The Federal Energy Regulatory Commission last month granted rehearing in three separate orders regarding consideration of state laws and regulations and rights of way when designating a transmission developer to build a transmission project selected in the regional transmission plan for purposes of cost allocation.
FERC previously ordered the provisions, such as state laws allowing for right of first refusal (ROFR), be removed from Commission-jurisdictional tariffs and agreements. But after further consideration FERC concluded that ignoring these state laws at the outset of the regional transmission planning process could cause inefficiencies and delay new transmission projects.
One goal of Order No. 1000 is to facilitate the likelihood that needed transmission facilities can move forward. FERC continues to require elimination of federal ROFRs for incumbent transmission providers from Commission-jurisdictional tariffs or agreements for transmission facilities selected in a regional transmission plan for purposes of cost allocation because they create a barrier to entry.
However, Order No. 1000 does not affect state or local laws or regulations with respect to siting, permitting or construction of transmission facilities, regardless of whether they are expressly stated in tariff provisions. Parties argued in petitions seeking rehearing of Order No. 1000 compliance orders for Midcontinent Independent System Operator (MISO), PJM Interconnection (PJM) and South Carolina Electric & Gas Co. (SCE&G), that the tariff provisions merely acknowledge state or local laws and do not create a federal ROFR.

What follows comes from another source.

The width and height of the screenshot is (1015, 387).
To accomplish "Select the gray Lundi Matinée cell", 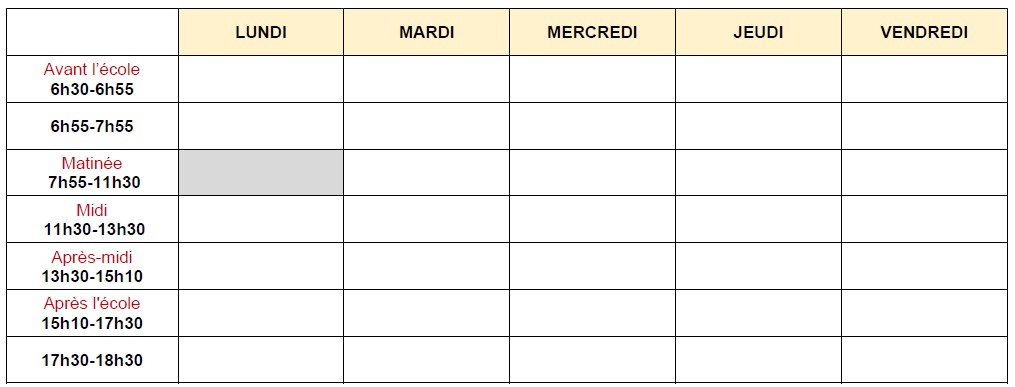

FERC agreed that prohibiting these tariff provisions could result in a regional transmission planning process that fails to efficiently account for state or local laws that affect the siting, permitting and construction of transmission facilities. Further, the Commission said regions would have to spend time and resources to evaluate potential transmission developers for transmission projects that ultimately must be assigned to the incumbent developer.
The orders also accepted the second round compliance filings by MISO, PJM and SCE&G, finding the regions have made further progress but must make additional modifications.
Finally, FERC accepted Maine Public Service Co.’s second compliance filing and granted waiver of the interregional transmission coordination and cost allocation requirement. The order also denied Northern Maine Independent System Administrator Inc.’s request for rehearing of the first compliance order.